Those of us that live locally and drive through country roads can see how the local farmers have been battling against the environmental elements, trying to drain the fields of flood water before planting their spring crops. The fields that surround our villages and towns add beauty to our countryside but play an important part in sustaining us.
Our farmers are the custodians of our precious countryside; they are leaders in animal welfare and champions of renewable energy and conservation techniques. Our food production is the safest and most transparent in the world. The work that farmers undertake on a daily basis does much to support both rural and urban communities and should not be taken for granted. Those green fields belong to the farms: farms feed us. They provide a host of economic, environmental and socio-cultural benefits to our country.
Green fields are the beginning of our food chain. This is the everyday working environment of our farmers. This is where they toil each day to feed us. These farms though, do not stand alone. Each one is an anchor of stability in the area for other neighbouring farms. Each is a thread in a web which complements and supports each other. When one is lost to make way for a road, a housing estate or other types of buildings, that thread is broken and the negative consequences ripple through communities. Our agricultural land must be cherished and valued if we are to be able to feed our ever increasing population. Once lost under a layer of concrete and bricks, it cannot be reclaimed.
You can see the results of the hard work and endeavour of our farmers in our local shops. It is worthwhile noting that the Red Tractor symbol indicates that the product is recognised as being of high quality across the food chain. By purchasing food with this logo on the packaging you are providing support and security for British Farmers and food producers.
Scrutinising labelling is very important if you want to fully understand how food has been produced. Be wary of packaging which that implies the product is from the UK, when it isn’t. Retailers can label something British even if it has only been packaged here!
Look carefully at the country of origin of the dairy products you buy. Why not consider having your fresh milk delivered from a local dairy? Having milk delivered to the doorstep in recyclable glass bottles helps the environment as well as sustaining the local economy.
Local farmers are keen to harvest and provide food products that can be purchased from farm shops. These products come straight from the field, and reduce the need for excessive packaging. Some may not be perfect in shape or uniform in size but they are just as nutritious and may be more economical to buy. These outlets, along with the smaller independent shops provide competition for the large multiples and support local communities in terms of produce and employment. We live in an area where these outlets can be visited and produce purchased, 66% of farms have other enterprises on their land, such as farm shops, craft centres, wedding venues and B&BS , all of which contribute to our economy.

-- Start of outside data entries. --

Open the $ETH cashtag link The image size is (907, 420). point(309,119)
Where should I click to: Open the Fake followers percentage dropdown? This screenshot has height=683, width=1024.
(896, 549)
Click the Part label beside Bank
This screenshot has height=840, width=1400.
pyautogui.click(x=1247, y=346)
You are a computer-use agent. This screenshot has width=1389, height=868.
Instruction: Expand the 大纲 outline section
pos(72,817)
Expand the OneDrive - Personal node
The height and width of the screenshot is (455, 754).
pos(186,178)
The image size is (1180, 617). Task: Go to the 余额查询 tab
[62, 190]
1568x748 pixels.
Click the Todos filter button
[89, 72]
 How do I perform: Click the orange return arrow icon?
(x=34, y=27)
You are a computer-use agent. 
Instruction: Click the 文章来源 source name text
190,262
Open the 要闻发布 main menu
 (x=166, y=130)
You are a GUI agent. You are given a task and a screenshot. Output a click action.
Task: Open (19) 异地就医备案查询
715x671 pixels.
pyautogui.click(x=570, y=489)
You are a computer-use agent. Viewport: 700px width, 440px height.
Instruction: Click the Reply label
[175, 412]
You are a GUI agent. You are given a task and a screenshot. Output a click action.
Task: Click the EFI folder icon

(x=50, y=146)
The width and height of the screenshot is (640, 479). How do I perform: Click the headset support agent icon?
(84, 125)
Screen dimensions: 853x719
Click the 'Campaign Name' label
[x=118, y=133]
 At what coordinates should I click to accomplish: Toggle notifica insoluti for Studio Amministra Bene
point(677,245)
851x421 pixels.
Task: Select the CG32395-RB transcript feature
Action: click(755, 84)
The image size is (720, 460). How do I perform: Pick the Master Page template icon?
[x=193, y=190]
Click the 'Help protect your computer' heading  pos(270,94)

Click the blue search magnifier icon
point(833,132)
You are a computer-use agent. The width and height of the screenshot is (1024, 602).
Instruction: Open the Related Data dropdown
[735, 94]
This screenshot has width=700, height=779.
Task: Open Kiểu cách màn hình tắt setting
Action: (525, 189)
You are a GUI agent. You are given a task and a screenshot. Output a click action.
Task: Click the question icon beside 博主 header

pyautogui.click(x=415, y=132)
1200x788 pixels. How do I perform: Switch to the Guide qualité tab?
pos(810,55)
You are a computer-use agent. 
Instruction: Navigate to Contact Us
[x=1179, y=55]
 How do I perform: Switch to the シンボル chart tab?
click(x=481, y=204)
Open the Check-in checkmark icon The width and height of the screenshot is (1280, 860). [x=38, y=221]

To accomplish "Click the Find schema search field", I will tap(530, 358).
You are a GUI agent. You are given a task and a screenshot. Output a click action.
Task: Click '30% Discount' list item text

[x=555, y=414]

As summer approaches and hopefully our garden centres re-open, many will be selling plants that have been nurtured locally, by horticultural specialists. Purchasing locally grown products helps boost the economy and reduces waste and of course is better for the environment. When Autumn comes and we think of the harvest and later thoughts turn to Christmas, why not try to purchase locally sourced products to compliment your menus or as gifts for friends who, perhaps do not have the luxury of being able to shop locally for high quality goods.